Сара была одна. Она озябла и попыталась пошевелиться. Она проснулась и была в полном сознании, но никак не могла сосредоточиться и понять, где находится.
Воздух вокруг был прохладный, он словно застыл, неподвижный и странным образом оцепеневший. Ничего не было видно: ни движения теней, ни деревьев, ни звезд у нее над головой. Постепенно глаза привыкли к тусклому свету. Она разглядела неясные очертания, связанных концами вместе палок. На некоторых даже осталась кора. Поверх палок, образуя подобие шатра, были натянуты шкуры какого-то животного или несколько шкур, сшитых вместе.

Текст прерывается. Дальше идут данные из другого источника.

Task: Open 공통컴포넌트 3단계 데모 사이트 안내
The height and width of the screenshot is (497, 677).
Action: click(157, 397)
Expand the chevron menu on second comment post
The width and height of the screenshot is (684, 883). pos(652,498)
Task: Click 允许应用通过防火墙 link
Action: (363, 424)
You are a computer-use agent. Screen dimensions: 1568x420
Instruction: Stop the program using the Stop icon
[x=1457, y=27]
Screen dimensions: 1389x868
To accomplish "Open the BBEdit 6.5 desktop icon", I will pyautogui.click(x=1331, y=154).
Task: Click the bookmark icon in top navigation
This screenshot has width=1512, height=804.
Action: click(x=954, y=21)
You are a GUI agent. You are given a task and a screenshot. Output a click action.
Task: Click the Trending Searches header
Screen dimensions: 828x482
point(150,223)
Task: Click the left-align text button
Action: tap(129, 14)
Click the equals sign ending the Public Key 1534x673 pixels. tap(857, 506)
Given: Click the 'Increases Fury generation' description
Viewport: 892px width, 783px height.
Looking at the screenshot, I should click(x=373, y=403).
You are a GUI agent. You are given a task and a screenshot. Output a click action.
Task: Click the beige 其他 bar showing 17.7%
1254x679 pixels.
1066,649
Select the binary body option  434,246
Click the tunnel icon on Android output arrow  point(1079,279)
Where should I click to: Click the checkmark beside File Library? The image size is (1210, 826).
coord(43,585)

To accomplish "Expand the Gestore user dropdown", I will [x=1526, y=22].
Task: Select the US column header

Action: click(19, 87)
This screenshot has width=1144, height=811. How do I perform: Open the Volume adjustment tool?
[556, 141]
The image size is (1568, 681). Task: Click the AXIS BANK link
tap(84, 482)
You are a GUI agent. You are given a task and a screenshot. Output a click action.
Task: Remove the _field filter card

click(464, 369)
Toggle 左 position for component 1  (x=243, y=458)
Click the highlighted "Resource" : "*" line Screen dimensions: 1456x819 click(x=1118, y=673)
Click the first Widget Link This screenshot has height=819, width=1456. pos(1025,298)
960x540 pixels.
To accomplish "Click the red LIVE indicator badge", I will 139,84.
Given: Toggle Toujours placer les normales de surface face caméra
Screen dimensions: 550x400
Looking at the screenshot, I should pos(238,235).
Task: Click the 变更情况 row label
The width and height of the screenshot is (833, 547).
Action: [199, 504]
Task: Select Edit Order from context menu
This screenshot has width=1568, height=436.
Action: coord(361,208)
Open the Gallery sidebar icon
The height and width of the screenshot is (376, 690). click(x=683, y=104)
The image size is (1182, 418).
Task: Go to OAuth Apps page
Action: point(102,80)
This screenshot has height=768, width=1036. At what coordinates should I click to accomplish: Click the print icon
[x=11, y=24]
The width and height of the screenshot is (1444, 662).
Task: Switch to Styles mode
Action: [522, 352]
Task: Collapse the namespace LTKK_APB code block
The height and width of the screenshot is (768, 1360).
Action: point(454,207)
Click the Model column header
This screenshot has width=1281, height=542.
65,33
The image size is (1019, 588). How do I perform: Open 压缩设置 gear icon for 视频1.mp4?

Итак, она оказалась в хижине из выделанных звериных шкур. Лежала на тростниковой циновке. Рядом с ней, в маленьком очаге, остывали догорающие угли. Неподалеку от очага глиняный, грубо вылепленный горшок. Судя по всему, ей опять пригрезился сон. Она знала, что будет погружаться в него. А потом неожиданно проснется. И снова вернется в свой действительный мир, в свою спальню. Или же …
Но она не ложилась в постель. Они вместе направились в лощину. Их словно тянуло друг к другу. Какой-то непреодолимый голод завладел ей и Фолкнером. Казалось, они никогда не насытятся близостью друг друга. Они напрочь забыли про всякий стыд и…
А где же он? Она встревожилась и резко села, К ужасу обнаружив, что на ней нет совершенно никакой одежды. Но это не только сон. Даже несмотря на то, что он скорее походил на реальность. Ничто, из того, что она видит, не существует на самом деле. Это только плод ее больного воображения.
Тело ощущало шероховатую поверхность циновки. А кожа от утренней свежести покрылась колючими пупырышками. Она медленно поднялась, слегка недоумевая. Что за удивительный сон, в котором можно протянуть руку и дотронуться до стенки хижины, чтобы потрогать гладко выделанную шкуру? Ощутить шершавую поверхность глиняного горшка, расписанного черными завитками. Этот узор казался знакомым и привычным. Где она видела такой?
На одной из опор хижины был оставлен сучок. С него свисало коричневое платье. Она привычным движением сдернула его с крючка и натянула на себя. И только, когда оделась, сообразила, что же такого она сделала. И как естественно все получилось у нее, будто надевала эту тунику каждый день.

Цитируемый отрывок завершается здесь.